Mlliyet Milliyet Blog Milliyet Blog
 
Facebook Connect
Blog Kategorileri
 

02 Şubat '07

 
Kategori
Aşk - Evlilik
 

Buruk bir mektup aşkı

Liseyi bitirip , üniversiteyi kazandığım yıldı. Okula kayıt yaptırırken konuştuğum arkadaşlar kendilerinin üniversiteye hazırlanırken yararlandıkları “Üniversiteye Hazırlık Kitaplarından”bahsettiler . Hatta bu kitapların yayın evleri bu arkadaşların kazandıklarını , kitapların arka sayfalarında yayınlarlarmış.

Bu fikir bana ilginç gelmişti ; ben de bu yayın evlerinden birisine bir mektup yazıp onların hazırlık kitaplarıyla hazırlanıp üniversiteyi kazandığımı yazıp gönderdim. Yayın evi de bunu fırsat bilip benim mektubu bir broşür halinde bastırıp bütün liselere göndermiş bundan benim haberim aylar sonra Denizli Öğretmen Lisesinde okuyan bir kız arkadaşın mektubu ile haberdar oldum.

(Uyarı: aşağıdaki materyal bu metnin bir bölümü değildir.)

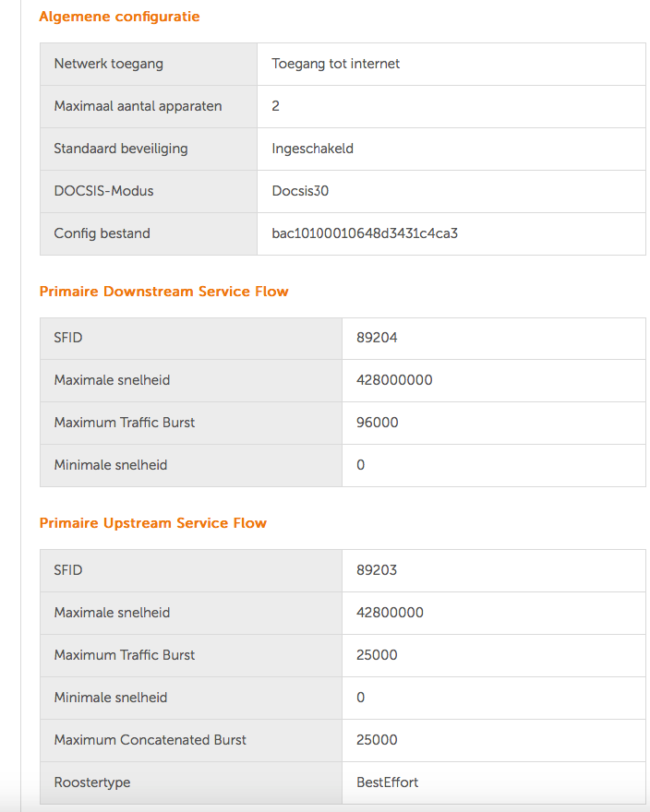
Task: Select the Toegang tot internet value
Action: [x=335, y=64]
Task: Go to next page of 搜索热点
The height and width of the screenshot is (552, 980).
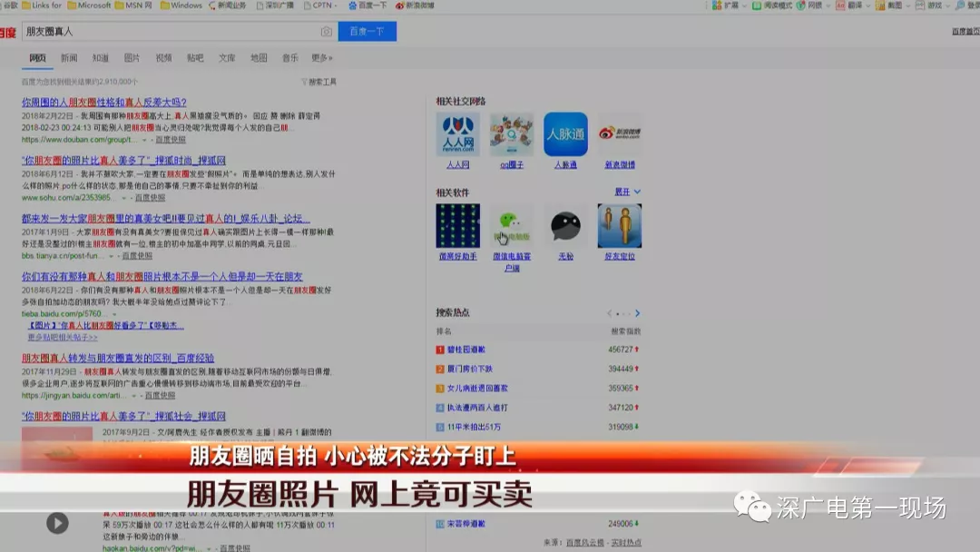Action: 638,313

Broşürden bahsediyor ve böyle bir gerçeklilik olup-olmadığını merak ediyordu işte bizim mektuplaşmamız böyle başlamış oldu. Hemen -hemen her gün biri birimize yazmaya başlamıştık. Ve her mektup diğerinden daha uzun olmaya başlamış , mektuplarımızın 20-30 sayfalık olduğu zamanlar bile olmaya başlamıştı. Artık biri birimizin en ince detayına kadar yaşamımızı , yediğimiz –içtiğimiz şeyleri dahi bilir olmuştuk. Daha biri birimizi görmeden o kadar birbirimizi tanır hale gelmiştik ki hangi olay karşısında nasıl davranır onu dahi bilir olduk. Ruhumuz da biri birine yakınlaşmaya hatta birbirimize tanımadan aşık olmaya başlamıştık. Bu arada ben Ankara’da okuyorum diye o da üniversite sınavında bütün tercihlerini Ankara’daki okullara yapmıştı. Tesadüf bu ya o yıl Hacettepe ‘yi kazanmıştı. İşin aksi yanı bense Orta Doğu Teknikten ayrılıp Tıpa geçmek için sınava girmiştim. O Ankara’ya gelirken ben Erzurum Tıpa gittim. Ancak yazışmamız yine devam etti. Bizim Mektup aşkımız devam ediyordu ancak hala biri birimizi görmemiştik. Nedense Fotoğraf dahi göndermemiş mektuptaki yazdıklarımızla her ikimizin kafasında oluşan birer resim vardı.

Aradan geçen koca 4 yılda dahi biri birimizi görmek için bir fırsat bile yaratamamıştık. Mektuplaşmaya başladığımızın beşinci yılıydı yani onun okulunun son yılında benim Ankara’da başka bir işim vardı o nedenle Ankara’ya gittim. Ancak kendisine haber vermedim hatta ona bir sürpriz yaparım diye düşünmüştüm. Büyük bir heyecanla otobüsten iner inmez direkt Hacettepe kız öğrenci yurduna gittim, arkadaşımı anons ettirdim. Tam onu bekliyordum ki birden aklıma ya gelen kişi benim hayal ettiğim gibi biri değilse , o zaman benim bu dört yıldır kurduğum hayallerim tümüyle yıkılıp gidecek diye düşünerek oradan hızla ayrıldım. Yani dört yıllık “Mektup Aşkımı” yine görmeden çıkıp gittim.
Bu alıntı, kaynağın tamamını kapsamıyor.